Exercise objective ▸ Give every line of the data again, exactly.

(Collection entries)
━━━━━━━━━━━━━━━━━━━━━━━━━━━━━━
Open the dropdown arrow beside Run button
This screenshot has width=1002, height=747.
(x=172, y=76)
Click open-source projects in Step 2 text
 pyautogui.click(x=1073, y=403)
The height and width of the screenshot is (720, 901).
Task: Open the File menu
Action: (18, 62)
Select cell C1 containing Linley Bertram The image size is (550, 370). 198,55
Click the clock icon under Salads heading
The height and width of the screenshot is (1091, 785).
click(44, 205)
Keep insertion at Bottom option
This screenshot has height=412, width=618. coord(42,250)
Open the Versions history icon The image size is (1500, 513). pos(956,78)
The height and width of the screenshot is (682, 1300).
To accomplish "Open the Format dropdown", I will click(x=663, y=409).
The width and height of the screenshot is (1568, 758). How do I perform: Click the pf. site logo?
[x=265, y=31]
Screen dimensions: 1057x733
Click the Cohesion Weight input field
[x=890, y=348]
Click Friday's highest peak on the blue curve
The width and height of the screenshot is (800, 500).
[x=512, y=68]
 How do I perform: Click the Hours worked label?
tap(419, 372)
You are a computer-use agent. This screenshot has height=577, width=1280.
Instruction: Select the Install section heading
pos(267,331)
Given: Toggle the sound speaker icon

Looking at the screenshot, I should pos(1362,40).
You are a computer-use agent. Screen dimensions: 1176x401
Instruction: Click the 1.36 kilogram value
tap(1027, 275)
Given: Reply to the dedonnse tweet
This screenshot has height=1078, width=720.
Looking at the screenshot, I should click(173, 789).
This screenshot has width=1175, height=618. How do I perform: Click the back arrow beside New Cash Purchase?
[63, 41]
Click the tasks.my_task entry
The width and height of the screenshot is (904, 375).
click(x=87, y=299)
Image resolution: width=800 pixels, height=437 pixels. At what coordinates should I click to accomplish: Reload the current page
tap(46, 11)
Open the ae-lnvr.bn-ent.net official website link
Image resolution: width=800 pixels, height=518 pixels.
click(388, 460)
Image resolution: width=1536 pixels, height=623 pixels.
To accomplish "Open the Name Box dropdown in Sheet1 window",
━━━━━━━━━━━━━━━━━━━━━━━━━━━━━━
Task answer ▸
Open the dropdown arrow beside Run button
This screenshot has width=1002, height=747.
(x=172, y=76)
Click open-source projects in Step 2 text
 pyautogui.click(x=1073, y=403)
The height and width of the screenshot is (720, 901).
Task: Open the File menu
Action: (18, 62)
Select cell C1 containing Linley Bertram The image size is (550, 370). 198,55
Click the clock icon under Salads heading
The height and width of the screenshot is (1091, 785).
click(44, 205)
Keep insertion at Bottom option
This screenshot has height=412, width=618. coord(42,250)
Open the Versions history icon The image size is (1500, 513). pos(956,78)
The height and width of the screenshot is (682, 1300).
To accomplish "Open the Format dropdown", I will click(x=663, y=409).
The width and height of the screenshot is (1568, 758). How do I perform: Click the pf. site logo?
[x=265, y=31]
Screen dimensions: 1057x733
Click the Cohesion Weight input field
[x=890, y=348]
Click Friday's highest peak on the blue curve
The width and height of the screenshot is (800, 500).
[x=512, y=68]
 How do I perform: Click the Hours worked label?
tap(419, 372)
You are a computer-use agent. This screenshot has height=577, width=1280.
Instruction: Select the Install section heading
pos(267,331)
Given: Toggle the sound speaker icon

Looking at the screenshot, I should pos(1362,40).
You are a computer-use agent. Screen dimensions: 1176x401
Instruction: Click the 1.36 kilogram value
tap(1027, 275)
Given: Reply to the dedonnse tweet
This screenshot has height=1078, width=720.
Looking at the screenshot, I should click(173, 789).
This screenshot has width=1175, height=618. How do I perform: Click the back arrow beside New Cash Purchase?
[63, 41]
Click the tasks.my_task entry
The width and height of the screenshot is (904, 375).
click(x=87, y=299)
Image resolution: width=800 pixels, height=437 pixels. At what coordinates should I click to accomplish: Reload the current page
tap(46, 11)
Open the ae-lnvr.bn-ent.net official website link
Image resolution: width=800 pixels, height=518 pixels.
click(388, 460)
Image resolution: width=1536 pixels, height=623 pixels.
To accomplish "Open the Name Box dropdown in Sheet1 window",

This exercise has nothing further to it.